→ **STATED TASK**: Reproduce the listing below with every occurrence of "Locate an element on the screen" replaced by "Find an element on the screen", leaving everything else unchanged.

* * * *

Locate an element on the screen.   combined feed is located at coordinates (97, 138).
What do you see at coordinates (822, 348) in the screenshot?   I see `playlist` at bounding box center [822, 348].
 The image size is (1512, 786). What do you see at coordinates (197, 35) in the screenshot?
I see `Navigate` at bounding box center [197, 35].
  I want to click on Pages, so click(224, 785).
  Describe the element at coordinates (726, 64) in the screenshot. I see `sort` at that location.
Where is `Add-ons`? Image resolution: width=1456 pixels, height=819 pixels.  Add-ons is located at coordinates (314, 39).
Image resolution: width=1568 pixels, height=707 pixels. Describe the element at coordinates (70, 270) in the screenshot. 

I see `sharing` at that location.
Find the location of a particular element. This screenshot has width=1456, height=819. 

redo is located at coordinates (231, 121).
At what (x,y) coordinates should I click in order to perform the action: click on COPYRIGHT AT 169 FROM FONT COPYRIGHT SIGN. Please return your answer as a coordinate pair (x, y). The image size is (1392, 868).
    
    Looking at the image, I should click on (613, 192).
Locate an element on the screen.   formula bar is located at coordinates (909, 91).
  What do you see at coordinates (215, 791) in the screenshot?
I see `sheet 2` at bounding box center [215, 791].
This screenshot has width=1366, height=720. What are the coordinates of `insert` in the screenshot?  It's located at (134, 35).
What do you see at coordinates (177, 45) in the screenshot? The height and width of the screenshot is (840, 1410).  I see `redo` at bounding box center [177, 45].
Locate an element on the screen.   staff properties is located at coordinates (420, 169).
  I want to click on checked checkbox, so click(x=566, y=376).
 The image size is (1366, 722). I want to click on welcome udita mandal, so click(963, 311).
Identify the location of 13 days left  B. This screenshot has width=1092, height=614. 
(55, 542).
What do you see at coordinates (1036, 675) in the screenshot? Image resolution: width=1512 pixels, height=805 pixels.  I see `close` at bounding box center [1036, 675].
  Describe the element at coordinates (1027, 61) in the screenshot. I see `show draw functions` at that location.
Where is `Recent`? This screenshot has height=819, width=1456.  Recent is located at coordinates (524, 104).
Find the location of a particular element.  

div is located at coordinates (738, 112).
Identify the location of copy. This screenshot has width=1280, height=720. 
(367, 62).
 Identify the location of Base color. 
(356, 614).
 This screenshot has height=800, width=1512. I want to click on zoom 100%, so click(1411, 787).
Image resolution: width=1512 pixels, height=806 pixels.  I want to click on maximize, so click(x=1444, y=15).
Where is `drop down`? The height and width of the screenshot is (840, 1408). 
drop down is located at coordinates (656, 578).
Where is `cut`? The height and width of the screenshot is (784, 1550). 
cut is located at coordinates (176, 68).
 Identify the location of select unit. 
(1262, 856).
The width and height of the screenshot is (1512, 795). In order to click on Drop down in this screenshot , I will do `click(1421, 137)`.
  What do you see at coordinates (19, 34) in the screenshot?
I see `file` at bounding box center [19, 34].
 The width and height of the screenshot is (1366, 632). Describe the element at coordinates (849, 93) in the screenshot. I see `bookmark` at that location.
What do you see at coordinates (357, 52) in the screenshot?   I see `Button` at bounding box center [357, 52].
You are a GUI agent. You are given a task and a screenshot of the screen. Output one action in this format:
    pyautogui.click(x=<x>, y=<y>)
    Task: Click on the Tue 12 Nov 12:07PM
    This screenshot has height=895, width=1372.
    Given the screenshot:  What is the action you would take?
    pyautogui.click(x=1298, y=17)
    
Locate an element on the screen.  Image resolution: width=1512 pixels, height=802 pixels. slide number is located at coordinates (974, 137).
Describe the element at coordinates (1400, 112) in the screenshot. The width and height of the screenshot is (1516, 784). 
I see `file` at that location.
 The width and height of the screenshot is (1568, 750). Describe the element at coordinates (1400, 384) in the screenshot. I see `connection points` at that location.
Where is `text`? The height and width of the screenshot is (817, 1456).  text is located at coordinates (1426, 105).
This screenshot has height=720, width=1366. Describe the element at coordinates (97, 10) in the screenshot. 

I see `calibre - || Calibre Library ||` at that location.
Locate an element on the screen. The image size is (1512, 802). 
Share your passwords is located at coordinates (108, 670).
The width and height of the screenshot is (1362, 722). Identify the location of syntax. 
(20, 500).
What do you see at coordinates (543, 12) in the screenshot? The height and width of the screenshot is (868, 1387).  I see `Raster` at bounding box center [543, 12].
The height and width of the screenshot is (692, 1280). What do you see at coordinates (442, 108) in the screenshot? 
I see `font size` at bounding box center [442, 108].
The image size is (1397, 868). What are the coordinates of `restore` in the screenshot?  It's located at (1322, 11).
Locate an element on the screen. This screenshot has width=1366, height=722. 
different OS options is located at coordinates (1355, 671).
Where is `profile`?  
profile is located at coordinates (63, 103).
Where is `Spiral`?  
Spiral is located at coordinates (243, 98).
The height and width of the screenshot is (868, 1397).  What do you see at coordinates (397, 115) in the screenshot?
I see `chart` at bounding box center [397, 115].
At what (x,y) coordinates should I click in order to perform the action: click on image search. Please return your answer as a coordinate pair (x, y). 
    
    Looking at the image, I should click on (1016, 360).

* * * *

→ **OUTPUT FOR THIS TASK**:
Find an element on the screen.   combined feed is located at coordinates (97, 138).
What do you see at coordinates (822, 348) in the screenshot?   I see `playlist` at bounding box center [822, 348].
 The image size is (1512, 786). What do you see at coordinates (197, 35) in the screenshot?
I see `Navigate` at bounding box center [197, 35].
  I want to click on Pages, so click(224, 785).
  Describe the element at coordinates (726, 64) in the screenshot. I see `sort` at that location.
Where is `Add-ons`? Image resolution: width=1456 pixels, height=819 pixels.  Add-ons is located at coordinates (314, 39).
Image resolution: width=1568 pixels, height=707 pixels. Describe the element at coordinates (70, 270) in the screenshot. 

I see `sharing` at that location.
Find the location of a particular element. This screenshot has width=1456, height=819. 

redo is located at coordinates (231, 121).
At what (x,y) coordinates should I click in order to perform the action: click on COPYRIGHT AT 169 FROM FONT COPYRIGHT SIGN. Please return your answer as a coordinate pair (x, y). The image size is (1392, 868).
    
    Looking at the image, I should click on (613, 192).
Find an element on the screen.   formula bar is located at coordinates (909, 91).
  What do you see at coordinates (215, 791) in the screenshot?
I see `sheet 2` at bounding box center [215, 791].
This screenshot has width=1366, height=720. What are the coordinates of `insert` in the screenshot?  It's located at (134, 35).
What do you see at coordinates (177, 45) in the screenshot? The height and width of the screenshot is (840, 1410).  I see `redo` at bounding box center [177, 45].
Find an element on the screen.   staff properties is located at coordinates (420, 169).
  I want to click on checked checkbox, so click(x=566, y=376).
 The image size is (1366, 722). I want to click on welcome udita mandal, so click(963, 311).
Identify the location of 13 days left  B. This screenshot has width=1092, height=614. 
(55, 542).
What do you see at coordinates (1036, 675) in the screenshot? Image resolution: width=1512 pixels, height=805 pixels.  I see `close` at bounding box center [1036, 675].
  Describe the element at coordinates (1027, 61) in the screenshot. I see `show draw functions` at that location.
Where is `Recent`? This screenshot has height=819, width=1456.  Recent is located at coordinates (524, 104).
Find the location of a particular element.  

div is located at coordinates (738, 112).
Identify the location of copy. This screenshot has width=1280, height=720. 
(367, 62).
 Identify the location of Base color. 
(356, 614).
 This screenshot has height=800, width=1512. I want to click on zoom 100%, so click(1411, 787).
Image resolution: width=1512 pixels, height=806 pixels.  I want to click on maximize, so click(x=1444, y=15).
Where is `drop down`? The height and width of the screenshot is (840, 1408). 
drop down is located at coordinates (656, 578).
Where is `cut`? The height and width of the screenshot is (784, 1550). 
cut is located at coordinates (176, 68).
 Identify the location of select unit. 
(1262, 856).
The width and height of the screenshot is (1512, 795). In order to click on Drop down in this screenshot , I will do `click(1421, 137)`.
  What do you see at coordinates (19, 34) in the screenshot?
I see `file` at bounding box center [19, 34].
 The width and height of the screenshot is (1366, 632). Describe the element at coordinates (849, 93) in the screenshot. I see `bookmark` at that location.
What do you see at coordinates (357, 52) in the screenshot?   I see `Button` at bounding box center [357, 52].
You are a GUI agent. You are given a task and a screenshot of the screen. Output one action in this format:
    pyautogui.click(x=<x>, y=<y>)
    Task: Click on the Tue 12 Nov 12:07PM
    This screenshot has height=895, width=1372.
    Given the screenshot:  What is the action you would take?
    pyautogui.click(x=1298, y=17)
    
Find an element on the screen.  Image resolution: width=1512 pixels, height=802 pixels. slide number is located at coordinates (974, 137).
Describe the element at coordinates (1400, 112) in the screenshot. The width and height of the screenshot is (1516, 784). 
I see `file` at that location.
 The width and height of the screenshot is (1568, 750). Describe the element at coordinates (1400, 384) in the screenshot. I see `connection points` at that location.
Where is `text`? The height and width of the screenshot is (817, 1456).  text is located at coordinates (1426, 105).
This screenshot has height=720, width=1366. Describe the element at coordinates (97, 10) in the screenshot. 

I see `calibre - || Calibre Library ||` at that location.
Find an element on the screen. The image size is (1512, 802). 
Share your passwords is located at coordinates (108, 670).
The width and height of the screenshot is (1362, 722). Identify the location of syntax. 
(20, 500).
What do you see at coordinates (543, 12) in the screenshot? The height and width of the screenshot is (868, 1387).  I see `Raster` at bounding box center [543, 12].
The height and width of the screenshot is (692, 1280). What do you see at coordinates (442, 108) in the screenshot? 
I see `font size` at bounding box center [442, 108].
The image size is (1397, 868). What are the coordinates of `restore` in the screenshot?  It's located at (1322, 11).
Find an element on the screen. This screenshot has width=1366, height=722. 
different OS options is located at coordinates (1355, 671).
Where is `profile`?  
profile is located at coordinates (63, 103).
Where is `Spiral`?  
Spiral is located at coordinates (243, 98).
The height and width of the screenshot is (868, 1397).  What do you see at coordinates (397, 115) in the screenshot?
I see `chart` at bounding box center [397, 115].
At what (x,y) coordinates should I click in order to perform the action: click on image search. Please return your answer as a coordinate pair (x, y). 
    
    Looking at the image, I should click on (1016, 360).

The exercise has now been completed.